Are You in a League of Your Own?
Sometimes a movie is just a movie. Sometimes, it speaks to far larger societal issues. For my part, this the case with the sweet, sentimental, very funny but also bittersweet 1992 movie A League of Their Own, which tells the true story of the beginning of women’s professional sports leagues in America.
I ordered it from Amazon last week. When it arrived, I promptly played it. And remembered why I loved it the first time around.
If you missed this lollipop of a good time, don’t. Find it and watch it. Not only are Madonna (you wanna see an athlete? watch the bar dance scene) and Rosie O’Donnell gut-busting hilarious and, forgive me, pitch perfect, but the story speaks to the price so many women have paid to follow their dreams. To be athletes. Different.
When our patriotic boys, including professional baseball’s top player like Joe DiMaggio, signed up to take Hitler on in the 1940s, America was in sore need of good news. Suddenly our summer past time was in danger of being cancelled. Some wag got the idea that since girls were already working in the factories, perhaps they could also play ball.
They sure as hell could. Of course they could. You could try out: at least if you were young, white and pretty at least. Mostly.
That story, of course, is now baseball Hall of Fame history. However League speaks eloquently to some of the larger, underlying issues that this movement began. Women had to sell their sexiness to get spectators when the point was that they were damned good baseball players.
The Rockford Peaches, and all their sisters, effectively paved the way for the best soccer team in the world. Ours. All these other teams.
When I was growing up in Central Florida, only a few years after the nascent AAGPBL had folded in 1954 (after all, we don’t need them any more do we?), I could throw one mean forty-yard spiral with the best of the boys. There was nowhere for a girl like me to go. It cost me dates. I was expected to do what the film’s lead character Dottie Henson did: play a little, not seriously, then go back home to the kitchen when her husband returned from the war.

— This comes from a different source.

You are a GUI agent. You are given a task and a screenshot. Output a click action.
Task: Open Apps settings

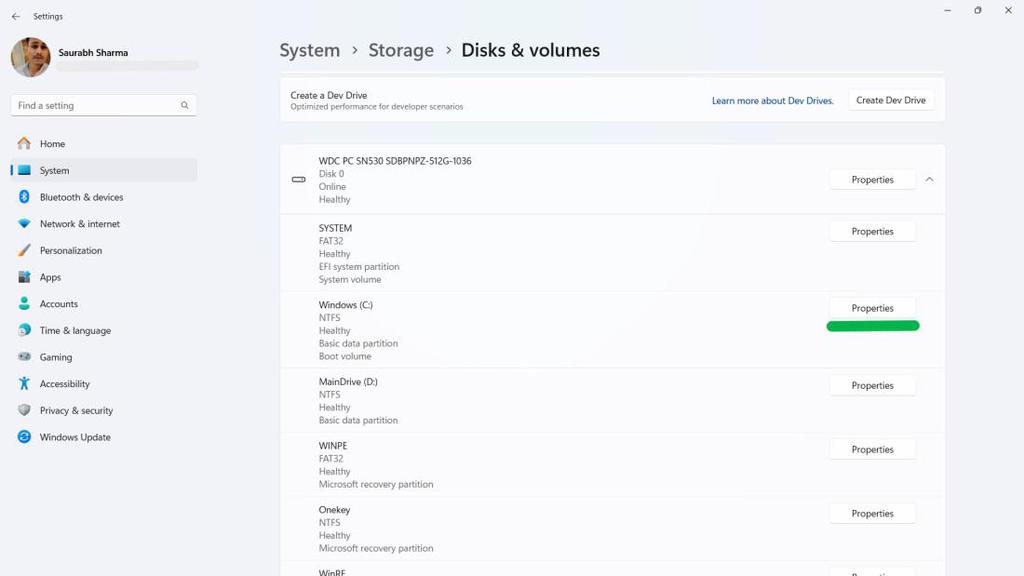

Men weren’t the only ones to return from the war. In a piece of very little-known and acknowledged history, some 1100 badass female pilots also flew. Most had to wait, if they lived that long, until 1992, before the Air Force was forced to formally acknowledge they even existed. The rest got Medals of Honor. Damned right.
But back to sports.
Today, there are some 65 women’s professional football teams. Interestingly, in the first women’s team (in 1924) to play my favorite sport, the Frankford Yellow Jackets (which went on to be come the Philadelphia Eagles) had a women’s football team play at halftime. For a goof.
Careful what you make fun of, fellas.
Ice hockey. Football. Soccer. Baseball. Golf. Horse racing. Basketball. Wrestling. MMA. Race car driving. That’s the short list.
These women are fucking terrific. As we keep on finding out, there are certain sports, like endurance racing, where women actually are better.
Who knew? We have kids. We carry that weight and all the demands of our bodies for nine months. That’s just the beginning of that long inning.
We just had to scratch and claw and catwalk our way to our own sports legitimacy.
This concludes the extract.